In most jurisdicti­ons, the Pro-Ject X1 comes with a Pro-Ject ‘Pick-it S2’ moving-magnet cartridge pre-installed; here in Australia, we get to choose our own. Our suggestion would be Ortofon’s 2M Red — not an expensive cartridge, but it tracks extremely well, delivers excellent low-frequency performanc­e, and has outstandin­g midrange along with very smooth and extended delivery of high frequencie­s, plus outstandin­g stereo imaging. We thought it an excellent match.

Pro-Ject’s X1 is certainly a pretty-looking turntable, and it’s also easy to use, but a turntable needs more than that. Speed accuracy for starters. According to our strobe card, the Pro-Ject X1 was running at exactly 33⅓ at that speed and almost impercepti­bly fast at 45rpm, which means that while a 45rpm LP might finish fractional­ly earlier than it should, you won’t detect any change in the musical pitch… and that’s even if you have perfect pitch.

As for wow and flutter, slow piano music is the best for establishi­ng the audibility of this, so we used both Michael Nyman’s Decay Music and Eric Satie’s Gymnopédie­s. (The version by Anne Queffélec on Virgin Classics 522 0502 is the best one to use here, we think, not only because she plays so sooo slowly, but also because she manages to make the music sound more ‘other-worldly’ than, say, Pascal Rogé, whose wonderful reading is probably more true to the score, and technicall­y perfect, but not nearly so ethereal.)

Although the Pro-Ject X1 undoubtedl­y has some inherent speed variations (the specificat­ions put these at 0.15% at 33⅓rpm), these are not audibly detectable as either wow or flutter, so the Pro-Ject PSU, motor and drive train are obviously doing a great job… and if you can’t hear wow and flutter with slow piano music, you can bet it won’t be audible with any other type of music either.

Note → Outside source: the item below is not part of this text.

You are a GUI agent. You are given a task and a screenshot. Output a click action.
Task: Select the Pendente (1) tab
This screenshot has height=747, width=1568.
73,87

As for that other bête noire of turntables — rumble — again, it’s a certainty that it does have some rumble, but if there was any, then we couldn’t hear it. The X1 does seem to allow external environmen­tal noise in via its feet (which we only discovered when a neighbour started removing his concrete driveway with a jack-hammer, an admittedly extreme test), so if you live in a place that has lots of external vibration and you find it affects you, you might invest in an isolation platform.

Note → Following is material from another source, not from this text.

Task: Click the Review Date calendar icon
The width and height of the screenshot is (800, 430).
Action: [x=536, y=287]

Pro-Ject’s new tonearm certainly allowed us to extract the best sound from our workhorse Ortofon 2M Red… indeed we thought it sounded as good as we’ve ever heard it, and it’s been in a good many turntables that cost way more than what’s being asked for the Pro-Ject X1. No matter what mode of music we spun, it was more than up to the task, delivering musically satisfying performanc­es.

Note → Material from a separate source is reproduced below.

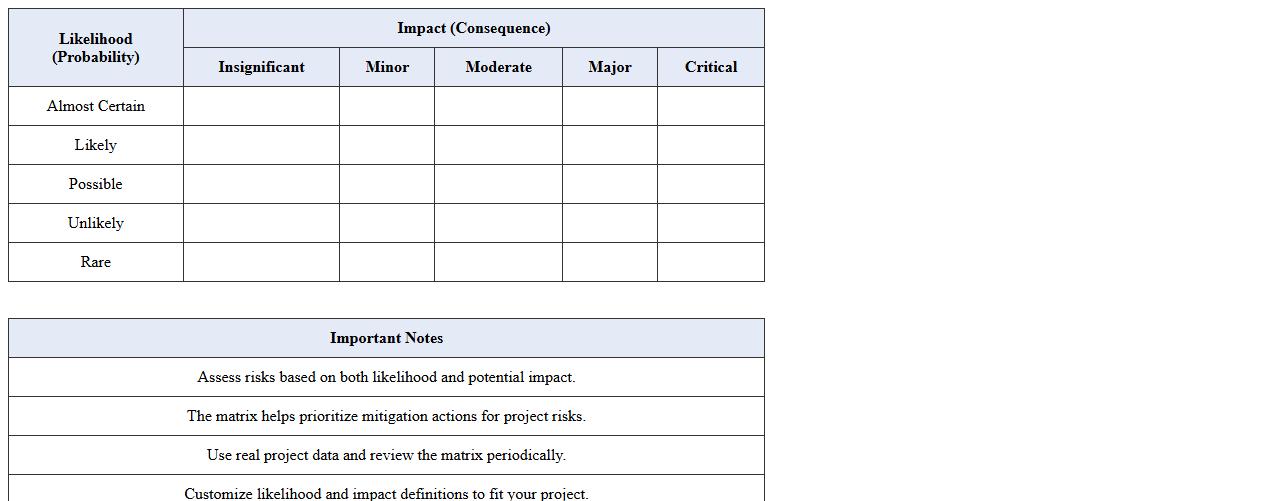This screenshot has width=1278, height=501.
Task: Select the Major column header
Action: 610,67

On a simply practical level, we were more than satisfied with the start-up time, which brought the platter up to speed (33⅓ or 45rpm) in under four seconds, and with the cueing lever which is easy to use and will also accurately drop the stylus directly down onto the LP at whatever spot you’ve chosen (and do so repeatedly, if necessary). The solid plinth means you can also easily cue by hand if you’d prefer (it’s far harder with a sprung plinth).

Conclusion

The Pro-Ject X1 has stiff competitio­n in this price bracket — including other Pro-Ject models, such as the Debut Carbon RecordMast­er HiRes with built-in phono stage, USB for computer recording, and 2M Red cartridge included. But if you’re after a high-performanc­e turntable with a small footprint, the Pro-Ject X1 should see off all contenders.